**Provided data**
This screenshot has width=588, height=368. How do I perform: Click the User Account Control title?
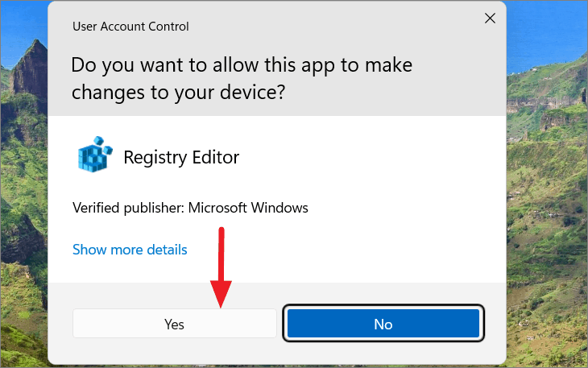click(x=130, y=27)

==

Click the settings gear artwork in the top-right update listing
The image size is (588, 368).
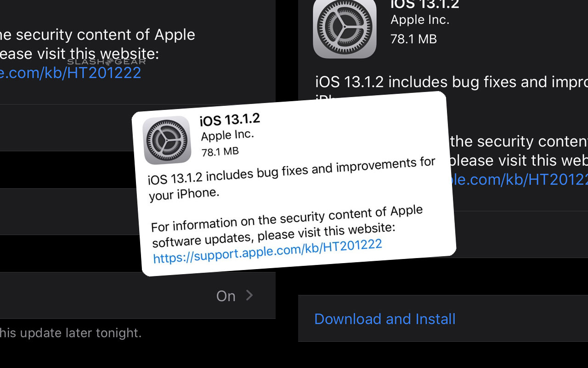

==

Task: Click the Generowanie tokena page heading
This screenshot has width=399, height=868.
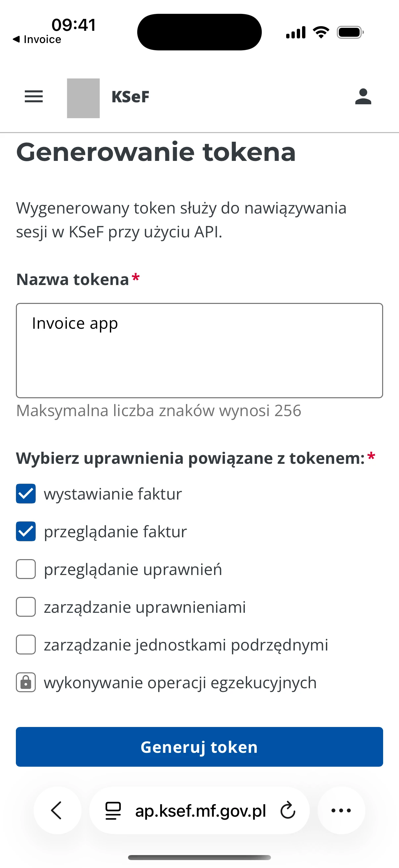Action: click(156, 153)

**What you will do**
Please reproduce exactly the lines in the listing above from the one containing "Click the settings" through the one containing "The image size is (588, 368).", both included, and nothing more.

**Written answer**
Click the settings gear artwork in the top-right update listing
The image size is (588, 368).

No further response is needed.